The Molecular Mechanisms of Gradient Sensing by CXCR4

The chemokine receptor CXCR4 is essential for many physiological processes, including stem cell homing, organogenesis, inflammation and tissue repair. Expression of CXCR4 in malignant cells may influence the biology of cancer, in modulating tumor survival, growth and angiogenesis; CXCR4 plays an important role in directing metastatic CXCR4-expressing tumor cells to organs that express CXCL12. Directional cell migration towards increasing concentration of the chemokine ligand CXCL12 is result of Gαi and Gαq pathways activation. These biochemical pathways are well studied, however the mechanism of gradient sensing is not yet understood.In this study we use Ewing's sarcoma derived cells to unravel the processes that are involved in CXCR4 related metastasis formation. Cells are transformed with CXCR4-eYFP enabling use of single-molecule imaging to access diffusive dynamics of CXCR4 in the plasma membrane under different conditions. We find that receptor diffusion is not homogeneous and is present as both mobile and immobile (∼20%) receptors.

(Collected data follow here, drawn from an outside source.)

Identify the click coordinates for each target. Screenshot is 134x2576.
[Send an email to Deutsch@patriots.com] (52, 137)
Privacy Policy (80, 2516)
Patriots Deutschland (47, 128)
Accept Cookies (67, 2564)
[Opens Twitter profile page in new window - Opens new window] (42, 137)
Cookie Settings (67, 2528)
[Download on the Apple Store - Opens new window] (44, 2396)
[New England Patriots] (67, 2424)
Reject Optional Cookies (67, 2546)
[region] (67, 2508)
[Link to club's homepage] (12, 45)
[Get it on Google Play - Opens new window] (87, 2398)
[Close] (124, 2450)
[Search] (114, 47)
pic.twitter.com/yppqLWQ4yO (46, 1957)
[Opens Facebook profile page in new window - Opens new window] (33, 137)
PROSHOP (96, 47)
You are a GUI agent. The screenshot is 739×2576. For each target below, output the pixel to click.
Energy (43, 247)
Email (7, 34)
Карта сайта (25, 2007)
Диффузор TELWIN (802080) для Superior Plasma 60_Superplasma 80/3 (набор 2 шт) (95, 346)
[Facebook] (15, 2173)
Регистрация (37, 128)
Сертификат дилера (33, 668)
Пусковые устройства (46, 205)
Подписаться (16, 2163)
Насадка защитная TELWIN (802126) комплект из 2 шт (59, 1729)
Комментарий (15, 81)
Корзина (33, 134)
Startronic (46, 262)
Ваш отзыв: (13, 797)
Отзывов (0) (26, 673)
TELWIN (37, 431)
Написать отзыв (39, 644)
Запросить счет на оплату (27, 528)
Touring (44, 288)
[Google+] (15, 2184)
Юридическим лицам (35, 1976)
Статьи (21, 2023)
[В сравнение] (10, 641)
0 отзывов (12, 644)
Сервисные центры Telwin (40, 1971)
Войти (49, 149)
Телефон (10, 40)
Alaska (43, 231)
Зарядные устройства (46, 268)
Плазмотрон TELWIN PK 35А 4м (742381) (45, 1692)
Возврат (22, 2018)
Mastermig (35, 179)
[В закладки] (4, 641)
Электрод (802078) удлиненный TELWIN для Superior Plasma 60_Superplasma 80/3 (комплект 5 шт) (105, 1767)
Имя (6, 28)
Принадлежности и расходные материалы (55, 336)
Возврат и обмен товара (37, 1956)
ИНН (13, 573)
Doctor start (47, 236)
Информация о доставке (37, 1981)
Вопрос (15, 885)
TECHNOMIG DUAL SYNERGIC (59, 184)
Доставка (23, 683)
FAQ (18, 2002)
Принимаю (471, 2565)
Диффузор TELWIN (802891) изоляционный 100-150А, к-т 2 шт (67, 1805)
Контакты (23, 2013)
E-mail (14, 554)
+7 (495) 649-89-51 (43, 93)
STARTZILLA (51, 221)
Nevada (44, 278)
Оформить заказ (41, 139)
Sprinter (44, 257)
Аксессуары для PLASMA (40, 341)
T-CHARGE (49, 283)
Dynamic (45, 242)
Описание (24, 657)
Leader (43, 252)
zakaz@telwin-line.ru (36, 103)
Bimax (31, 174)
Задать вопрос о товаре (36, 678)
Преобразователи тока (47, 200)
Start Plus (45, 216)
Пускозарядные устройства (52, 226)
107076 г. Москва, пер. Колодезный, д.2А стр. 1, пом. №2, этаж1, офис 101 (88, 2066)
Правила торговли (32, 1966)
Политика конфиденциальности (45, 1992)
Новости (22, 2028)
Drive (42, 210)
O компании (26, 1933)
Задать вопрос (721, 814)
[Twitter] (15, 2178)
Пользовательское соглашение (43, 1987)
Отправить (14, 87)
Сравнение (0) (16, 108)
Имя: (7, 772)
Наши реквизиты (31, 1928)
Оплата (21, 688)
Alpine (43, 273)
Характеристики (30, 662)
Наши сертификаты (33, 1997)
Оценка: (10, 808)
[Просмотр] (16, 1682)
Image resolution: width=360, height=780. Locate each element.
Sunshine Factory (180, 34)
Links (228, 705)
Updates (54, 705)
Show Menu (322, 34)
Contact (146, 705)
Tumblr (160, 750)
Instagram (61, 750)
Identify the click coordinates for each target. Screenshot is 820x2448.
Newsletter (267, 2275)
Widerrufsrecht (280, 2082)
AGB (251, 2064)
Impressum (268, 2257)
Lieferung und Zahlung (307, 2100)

Mobile receptors show free diffusion with diffusion coefficient D=0.19±0.01μm2/s. Stimulation with CXCL12, does not change receptor mobility, however it leads to changes in the ratio of mobile and immobile receptor fractions in a concentration dependent manner. Further experiments show that actin cytoskeleton depolymerization causes an unexpected drop in mobile receptor fraction. Notably, this effect is stimulation independent. Endocytosis inhibition results in an extra receptor fraction, which shows confined diffusion and significantly increases upon stimulation. Interestingly, G-proteins and dimerization do not influence diffusive behavior of CXCR4 in the plasma membrane. These findings together with whole cell migration results highlight new molecular insights into chemokine gradient recognition.